Here’s the scenario:
- Upper management decides that it needs to create/overhaul/add to its web presence
- The project is assigned to a department, either sales & marketing or IT, usually with a tight deadline and a sense of urgency attached
- Sales & marketing or IT have limited resources to work on the project and are already stressed to the max
- Either because they don’t know how or don’t have the time, little proper planning and forethought go into web concept
- A web development firm is hired and the ill-conceived plans are communicated to the developer
- The developer builds a web site according to the client’s specs and the web site is launched
- The web site performs unsuccessfully, according to the client, and the web developer is often blamed
- Client feels frustrated and as if they have wasted a significant amount of money and time; the web developer feels unjustly accused
- It’s back to the drawing board again.
Does it sound like one of your “Been there, done that”? I’ve born witness to many a similar situation, which is why I’m writing this today. Companies and web developers alike can assist themselves in this situation by securing a better understanding of one another and the intended goals of the web site. It’s oftentimes helpful to connect with or assign someone to the impartial role not of project manager, but of digital liaison.
Attributes of a Good Digital Liaison
A good digital liaison should have a solid understanding of web development and design issues. Likewise, this individual should have a firm grasp on the company’s business, its purpose in producing/revising its web site, its timeline and how realistic this timeline may be to achieve given the scope of the project, and how the company plans on measuring its return on investment. Obviously, the intent in using a digital liaison is to “get it right” this time around.

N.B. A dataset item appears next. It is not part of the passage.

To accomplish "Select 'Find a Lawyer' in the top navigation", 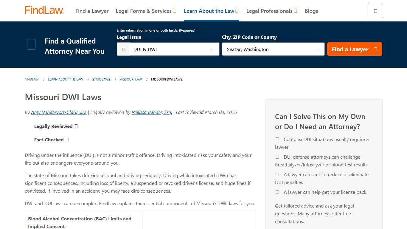I will coord(92,11).
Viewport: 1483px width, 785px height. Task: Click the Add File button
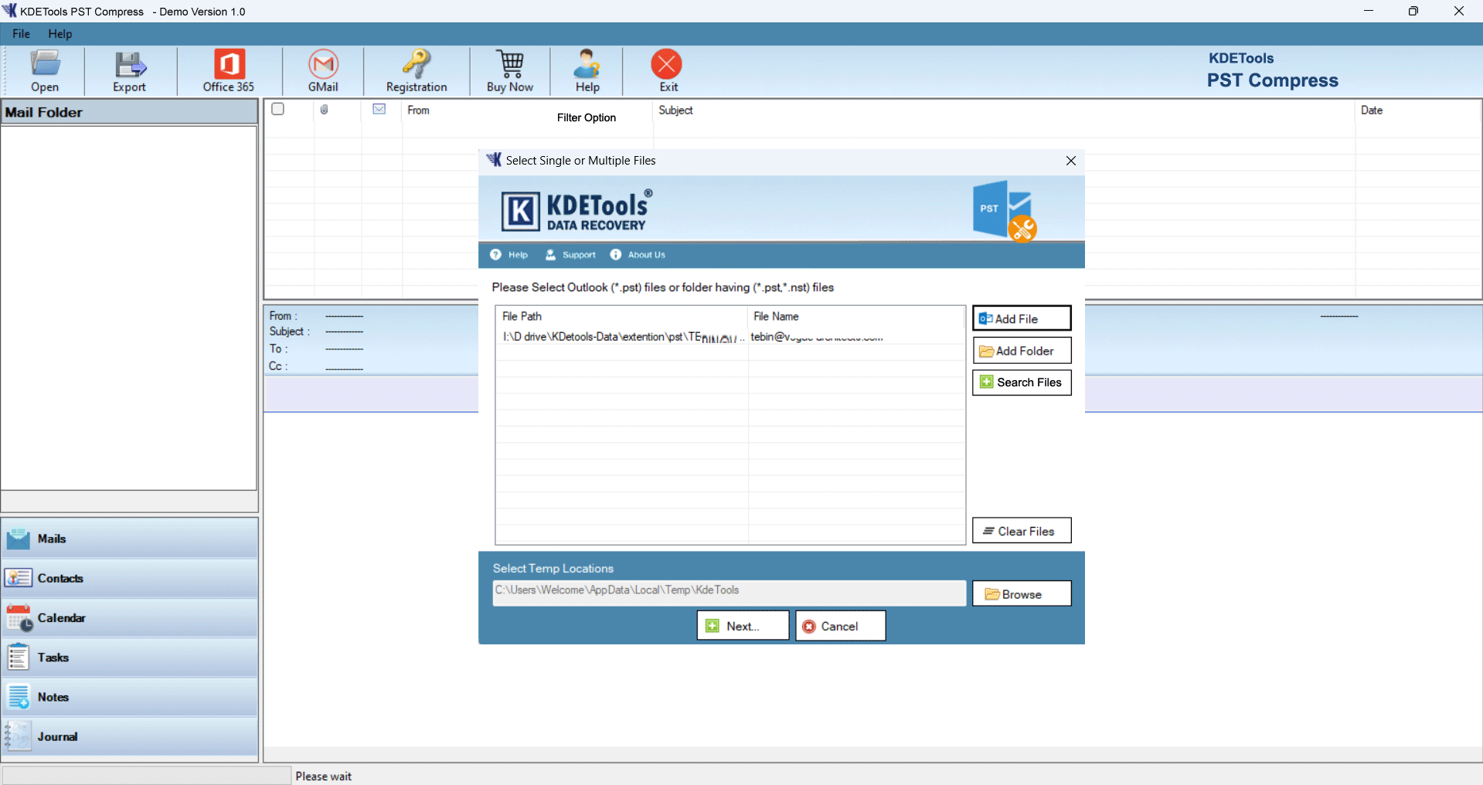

Some other important attributes to look for in a digital liaison include:
- Sales & marketing background – web sites are usually either sales tools or marketing tools or both, so having a background in this field is a plus.
- Strong communication skills – it’s not easy to be able to communicate with both techies and corporate figureheads alike. A good digital liaison needs to be able to not only understand and speak the lingo of each, both also to be able to translate between the two parties.
- Objectivity – though not always possible, it’s a good idea to have an “outsider” assigned to the role of digital liaison. This allows for a greater sense of fairness for both parties and tends to reduce bias within development process.
- Ability to express oneself freely – while both parties are relying on the digital liaison’s expertise, oftentimes expressing doubt about a concept or criticizing an element can be difficult. A good digital liaison cannot be intimidated to speak their mind, and should also be permitted and encouraged to do so freely by both parties.
- Follow-trough and diligence – Although usually not managing an entire web project, the digital liaison is still responsible for a large part of the project moving forward. The individual assigned to the role of digital liaison needs to be able to adhere to deadlines, and even nudge others who might be holding up a project.
The more complex a web development project, usually the more expensive as well. The average e-business now costs in excess of $1 million to build (front and back end)<1>, equal amounts to maintain once built, and even greater amounts to market once it is built (it is estimated that up to 60% of an e-business’s total funding is spent on advertising and marketing)<2>. For those companies looking to save on waste and get the most out of these dollar figures, investing in a dedicated, well-versed person to help navigate the waters is a prudent decision.